Yes I agree ESX is better and I will miss the filesystem and features but
none of articles have a clue about cost for many customers.
Nobody in large enterprise pays retail for Microsoft products.
I can buy 2008 datacenter for under $600, which includes licensing for all my microsoft virtual machines. Vmware costs me 2 grand plus a support agreement. So far VMware licensing has been equal to or more than the cost of host it is going on.
> VMware licensing has been equal to or more than the cost of host it is going on
Admittedly I am biased as I work for VMware. However I spent the last 10 years working as a virtualization architect with the IBM Systems x and Bladecenter team and I can certainly testify that, while vSphere may cost as much as the hardware, the value delivered is 4x (that of the hardware).
Not meant to convince you on the debate in subject, just trying to give you an additional weapon to get an (additional) 50% discount from your OEM.
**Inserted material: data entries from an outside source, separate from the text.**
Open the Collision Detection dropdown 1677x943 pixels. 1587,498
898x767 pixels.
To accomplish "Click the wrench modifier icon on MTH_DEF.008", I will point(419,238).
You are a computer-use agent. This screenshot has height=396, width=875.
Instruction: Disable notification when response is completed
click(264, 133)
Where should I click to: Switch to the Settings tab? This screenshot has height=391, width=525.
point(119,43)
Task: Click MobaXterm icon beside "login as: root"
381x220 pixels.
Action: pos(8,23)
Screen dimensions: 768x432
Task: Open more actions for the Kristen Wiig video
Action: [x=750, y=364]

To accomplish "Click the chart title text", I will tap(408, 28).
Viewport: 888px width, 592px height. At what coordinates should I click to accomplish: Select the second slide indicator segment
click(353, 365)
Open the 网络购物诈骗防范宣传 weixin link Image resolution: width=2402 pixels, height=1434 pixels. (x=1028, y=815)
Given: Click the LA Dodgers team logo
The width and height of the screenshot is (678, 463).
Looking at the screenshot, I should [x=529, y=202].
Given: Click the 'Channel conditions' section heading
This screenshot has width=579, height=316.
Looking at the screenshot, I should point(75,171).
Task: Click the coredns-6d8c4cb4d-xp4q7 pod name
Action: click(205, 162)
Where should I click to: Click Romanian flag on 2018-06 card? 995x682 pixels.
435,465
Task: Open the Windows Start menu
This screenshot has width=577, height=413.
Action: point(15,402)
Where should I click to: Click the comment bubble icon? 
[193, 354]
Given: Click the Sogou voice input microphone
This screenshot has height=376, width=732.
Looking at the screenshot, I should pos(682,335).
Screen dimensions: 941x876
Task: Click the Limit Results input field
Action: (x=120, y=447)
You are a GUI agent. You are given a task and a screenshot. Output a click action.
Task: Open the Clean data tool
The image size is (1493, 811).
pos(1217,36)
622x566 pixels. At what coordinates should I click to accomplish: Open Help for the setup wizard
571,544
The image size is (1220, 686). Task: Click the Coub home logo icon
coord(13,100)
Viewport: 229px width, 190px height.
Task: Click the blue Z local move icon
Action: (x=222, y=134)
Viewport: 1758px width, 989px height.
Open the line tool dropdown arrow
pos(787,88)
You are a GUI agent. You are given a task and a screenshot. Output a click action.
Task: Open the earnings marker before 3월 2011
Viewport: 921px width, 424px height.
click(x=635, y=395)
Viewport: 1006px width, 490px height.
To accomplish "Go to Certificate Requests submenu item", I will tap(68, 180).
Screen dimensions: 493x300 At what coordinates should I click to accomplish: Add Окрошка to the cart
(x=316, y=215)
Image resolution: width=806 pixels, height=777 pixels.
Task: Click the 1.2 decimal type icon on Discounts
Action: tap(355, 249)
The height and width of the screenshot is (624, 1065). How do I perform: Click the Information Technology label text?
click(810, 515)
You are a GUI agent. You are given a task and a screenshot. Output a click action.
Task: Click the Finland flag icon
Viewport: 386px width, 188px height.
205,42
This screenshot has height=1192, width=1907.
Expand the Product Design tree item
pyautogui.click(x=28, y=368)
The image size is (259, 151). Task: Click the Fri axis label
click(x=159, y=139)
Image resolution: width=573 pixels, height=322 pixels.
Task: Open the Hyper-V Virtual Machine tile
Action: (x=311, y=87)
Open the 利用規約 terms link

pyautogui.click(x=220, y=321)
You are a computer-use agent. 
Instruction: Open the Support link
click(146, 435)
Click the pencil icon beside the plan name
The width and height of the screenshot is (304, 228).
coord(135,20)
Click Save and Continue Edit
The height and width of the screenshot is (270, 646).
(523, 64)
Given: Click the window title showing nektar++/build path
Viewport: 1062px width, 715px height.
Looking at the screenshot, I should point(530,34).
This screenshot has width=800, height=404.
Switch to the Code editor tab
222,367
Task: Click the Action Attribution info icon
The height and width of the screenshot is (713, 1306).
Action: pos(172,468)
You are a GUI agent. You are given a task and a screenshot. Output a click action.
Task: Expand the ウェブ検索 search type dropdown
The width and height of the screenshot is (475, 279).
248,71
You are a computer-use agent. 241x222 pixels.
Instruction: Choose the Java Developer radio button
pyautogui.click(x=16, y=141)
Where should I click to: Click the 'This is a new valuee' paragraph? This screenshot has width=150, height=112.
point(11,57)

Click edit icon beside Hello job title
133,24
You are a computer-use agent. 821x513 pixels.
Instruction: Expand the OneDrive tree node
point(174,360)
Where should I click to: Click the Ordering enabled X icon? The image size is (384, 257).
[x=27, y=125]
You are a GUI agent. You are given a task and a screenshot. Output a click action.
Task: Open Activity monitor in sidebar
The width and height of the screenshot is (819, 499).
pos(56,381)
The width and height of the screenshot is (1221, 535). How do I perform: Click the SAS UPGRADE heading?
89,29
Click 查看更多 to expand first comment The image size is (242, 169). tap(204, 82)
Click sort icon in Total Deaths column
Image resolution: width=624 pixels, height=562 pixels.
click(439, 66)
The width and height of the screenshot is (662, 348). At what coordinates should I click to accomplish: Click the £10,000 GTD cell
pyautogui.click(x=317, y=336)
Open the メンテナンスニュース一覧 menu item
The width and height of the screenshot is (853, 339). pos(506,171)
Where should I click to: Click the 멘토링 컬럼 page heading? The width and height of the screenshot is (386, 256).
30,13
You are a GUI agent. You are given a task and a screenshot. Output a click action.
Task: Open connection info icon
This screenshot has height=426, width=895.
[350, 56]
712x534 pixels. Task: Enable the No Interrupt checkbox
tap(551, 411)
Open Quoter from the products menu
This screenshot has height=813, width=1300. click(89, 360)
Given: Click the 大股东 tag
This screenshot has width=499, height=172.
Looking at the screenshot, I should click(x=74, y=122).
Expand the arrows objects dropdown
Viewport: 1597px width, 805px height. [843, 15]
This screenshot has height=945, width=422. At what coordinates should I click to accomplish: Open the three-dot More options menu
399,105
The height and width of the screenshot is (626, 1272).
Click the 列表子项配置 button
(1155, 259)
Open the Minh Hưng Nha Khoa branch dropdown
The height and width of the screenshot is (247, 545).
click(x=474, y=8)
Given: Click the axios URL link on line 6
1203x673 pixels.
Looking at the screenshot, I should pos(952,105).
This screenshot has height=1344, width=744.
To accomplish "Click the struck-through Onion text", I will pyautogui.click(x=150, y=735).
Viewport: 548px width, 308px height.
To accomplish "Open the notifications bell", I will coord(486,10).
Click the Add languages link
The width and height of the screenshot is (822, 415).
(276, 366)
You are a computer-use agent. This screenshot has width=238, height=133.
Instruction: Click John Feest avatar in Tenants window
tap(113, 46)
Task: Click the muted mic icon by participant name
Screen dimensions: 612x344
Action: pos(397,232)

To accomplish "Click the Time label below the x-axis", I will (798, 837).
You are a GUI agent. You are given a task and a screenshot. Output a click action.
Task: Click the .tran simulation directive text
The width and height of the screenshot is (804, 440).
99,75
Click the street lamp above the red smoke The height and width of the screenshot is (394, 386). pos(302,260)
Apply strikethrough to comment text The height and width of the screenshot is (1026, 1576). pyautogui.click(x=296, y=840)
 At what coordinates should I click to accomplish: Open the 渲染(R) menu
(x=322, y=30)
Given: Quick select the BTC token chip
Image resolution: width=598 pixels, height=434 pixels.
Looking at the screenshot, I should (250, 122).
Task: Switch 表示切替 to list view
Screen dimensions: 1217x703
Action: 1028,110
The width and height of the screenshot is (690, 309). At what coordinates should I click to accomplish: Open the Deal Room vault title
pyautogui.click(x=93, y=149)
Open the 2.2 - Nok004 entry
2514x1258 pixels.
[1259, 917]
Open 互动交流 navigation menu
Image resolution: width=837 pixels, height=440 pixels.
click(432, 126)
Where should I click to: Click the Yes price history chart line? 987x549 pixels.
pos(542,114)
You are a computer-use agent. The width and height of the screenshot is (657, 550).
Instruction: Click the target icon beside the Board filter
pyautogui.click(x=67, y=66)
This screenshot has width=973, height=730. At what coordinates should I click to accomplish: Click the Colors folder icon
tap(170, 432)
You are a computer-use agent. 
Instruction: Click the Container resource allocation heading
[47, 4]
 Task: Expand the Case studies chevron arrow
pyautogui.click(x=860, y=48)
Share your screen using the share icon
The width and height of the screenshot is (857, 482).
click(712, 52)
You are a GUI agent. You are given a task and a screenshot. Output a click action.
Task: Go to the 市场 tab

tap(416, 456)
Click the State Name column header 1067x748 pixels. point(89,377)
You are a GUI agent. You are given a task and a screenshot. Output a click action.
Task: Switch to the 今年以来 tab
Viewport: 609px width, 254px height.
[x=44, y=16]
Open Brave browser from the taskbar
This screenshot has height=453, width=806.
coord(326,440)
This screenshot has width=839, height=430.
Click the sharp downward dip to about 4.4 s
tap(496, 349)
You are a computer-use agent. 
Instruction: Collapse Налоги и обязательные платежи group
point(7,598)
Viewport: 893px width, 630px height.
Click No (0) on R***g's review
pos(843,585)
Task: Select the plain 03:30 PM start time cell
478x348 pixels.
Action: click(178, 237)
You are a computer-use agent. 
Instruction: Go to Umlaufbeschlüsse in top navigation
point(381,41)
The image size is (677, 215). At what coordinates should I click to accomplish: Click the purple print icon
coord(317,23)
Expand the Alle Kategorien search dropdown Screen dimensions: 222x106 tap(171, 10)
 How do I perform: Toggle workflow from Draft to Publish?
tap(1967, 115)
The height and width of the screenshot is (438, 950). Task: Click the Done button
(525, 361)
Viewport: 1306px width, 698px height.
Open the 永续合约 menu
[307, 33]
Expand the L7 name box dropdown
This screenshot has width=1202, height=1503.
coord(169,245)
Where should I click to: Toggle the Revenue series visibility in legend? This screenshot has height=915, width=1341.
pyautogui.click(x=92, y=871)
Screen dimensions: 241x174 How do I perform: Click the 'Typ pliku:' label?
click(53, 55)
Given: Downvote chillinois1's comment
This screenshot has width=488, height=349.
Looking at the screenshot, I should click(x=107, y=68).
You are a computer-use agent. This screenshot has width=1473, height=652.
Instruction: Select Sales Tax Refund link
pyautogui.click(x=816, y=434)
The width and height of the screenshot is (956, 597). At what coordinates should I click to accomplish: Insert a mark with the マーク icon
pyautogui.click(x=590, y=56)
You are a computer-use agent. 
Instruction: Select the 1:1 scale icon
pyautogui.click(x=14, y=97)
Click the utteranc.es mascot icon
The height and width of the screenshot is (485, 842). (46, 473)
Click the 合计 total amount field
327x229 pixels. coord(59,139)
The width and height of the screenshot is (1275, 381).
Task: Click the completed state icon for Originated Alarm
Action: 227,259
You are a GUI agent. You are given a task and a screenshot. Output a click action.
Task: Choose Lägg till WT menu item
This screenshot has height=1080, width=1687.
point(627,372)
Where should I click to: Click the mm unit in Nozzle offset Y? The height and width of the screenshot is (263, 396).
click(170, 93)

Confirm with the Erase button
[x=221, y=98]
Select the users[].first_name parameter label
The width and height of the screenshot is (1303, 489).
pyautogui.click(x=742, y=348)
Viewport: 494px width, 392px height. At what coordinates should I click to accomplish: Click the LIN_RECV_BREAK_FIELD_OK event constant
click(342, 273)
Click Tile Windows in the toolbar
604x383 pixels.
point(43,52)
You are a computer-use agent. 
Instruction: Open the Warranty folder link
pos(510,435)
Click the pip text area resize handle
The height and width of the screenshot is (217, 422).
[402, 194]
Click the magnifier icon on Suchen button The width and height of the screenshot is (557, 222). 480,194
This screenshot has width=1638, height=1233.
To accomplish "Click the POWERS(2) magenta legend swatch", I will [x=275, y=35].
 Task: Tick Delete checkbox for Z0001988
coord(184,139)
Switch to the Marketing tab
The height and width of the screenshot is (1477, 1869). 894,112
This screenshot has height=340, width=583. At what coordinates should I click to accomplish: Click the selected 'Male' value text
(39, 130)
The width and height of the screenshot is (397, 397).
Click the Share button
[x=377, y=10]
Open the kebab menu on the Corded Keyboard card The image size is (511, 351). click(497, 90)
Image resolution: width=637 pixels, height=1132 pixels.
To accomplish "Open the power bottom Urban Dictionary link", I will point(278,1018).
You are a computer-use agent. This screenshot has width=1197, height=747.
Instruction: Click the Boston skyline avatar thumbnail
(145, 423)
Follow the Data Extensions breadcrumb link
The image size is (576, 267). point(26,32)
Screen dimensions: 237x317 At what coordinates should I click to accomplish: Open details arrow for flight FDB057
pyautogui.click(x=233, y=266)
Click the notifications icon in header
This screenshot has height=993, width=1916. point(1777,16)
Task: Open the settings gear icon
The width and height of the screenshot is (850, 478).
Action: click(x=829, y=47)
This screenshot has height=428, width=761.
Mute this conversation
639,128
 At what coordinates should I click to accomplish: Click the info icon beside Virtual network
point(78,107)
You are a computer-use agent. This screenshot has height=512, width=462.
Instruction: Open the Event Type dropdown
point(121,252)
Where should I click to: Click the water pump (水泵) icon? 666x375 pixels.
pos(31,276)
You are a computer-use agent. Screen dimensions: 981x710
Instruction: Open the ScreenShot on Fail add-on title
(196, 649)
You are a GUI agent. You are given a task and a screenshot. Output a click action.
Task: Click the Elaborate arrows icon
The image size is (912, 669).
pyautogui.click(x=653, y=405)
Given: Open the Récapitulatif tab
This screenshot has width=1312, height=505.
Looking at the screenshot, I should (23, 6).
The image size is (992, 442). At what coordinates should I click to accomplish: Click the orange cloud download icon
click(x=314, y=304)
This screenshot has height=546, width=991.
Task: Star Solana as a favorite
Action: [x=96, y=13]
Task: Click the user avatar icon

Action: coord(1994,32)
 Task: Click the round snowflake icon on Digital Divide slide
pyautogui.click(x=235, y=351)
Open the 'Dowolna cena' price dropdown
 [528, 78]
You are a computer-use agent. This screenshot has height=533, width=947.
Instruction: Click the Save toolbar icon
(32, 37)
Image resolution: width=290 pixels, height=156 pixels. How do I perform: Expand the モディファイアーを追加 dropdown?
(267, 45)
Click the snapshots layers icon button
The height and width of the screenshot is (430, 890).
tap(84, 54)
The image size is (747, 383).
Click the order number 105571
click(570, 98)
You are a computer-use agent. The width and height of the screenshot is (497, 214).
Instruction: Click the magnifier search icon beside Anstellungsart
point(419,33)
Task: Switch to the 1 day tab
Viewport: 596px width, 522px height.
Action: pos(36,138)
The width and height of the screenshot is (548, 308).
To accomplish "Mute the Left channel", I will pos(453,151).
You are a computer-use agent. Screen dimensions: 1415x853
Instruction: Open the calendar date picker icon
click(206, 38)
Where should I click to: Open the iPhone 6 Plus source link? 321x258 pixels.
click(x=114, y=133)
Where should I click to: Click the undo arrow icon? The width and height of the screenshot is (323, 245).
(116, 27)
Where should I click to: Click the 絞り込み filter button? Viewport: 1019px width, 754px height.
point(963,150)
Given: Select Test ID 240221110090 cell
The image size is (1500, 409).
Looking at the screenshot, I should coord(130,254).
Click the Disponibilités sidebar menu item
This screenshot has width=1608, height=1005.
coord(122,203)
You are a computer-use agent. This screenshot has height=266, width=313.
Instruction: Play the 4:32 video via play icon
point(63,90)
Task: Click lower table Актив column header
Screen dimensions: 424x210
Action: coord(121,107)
I would agree that VMware licensing delivers value far outweighing its price, but at the end of the day you simply need to decide what is enough to meet your deliverables. Hyper-V can do that for many at far less cost. For myself who has to wear many hats in the datacenter perhaps the biggest draw to moving to hyper-v is that it is one less skill I have keep on top of. MS Clustering will always be around with SQL and hyper-v is very intuitive if you are a microsoft shop.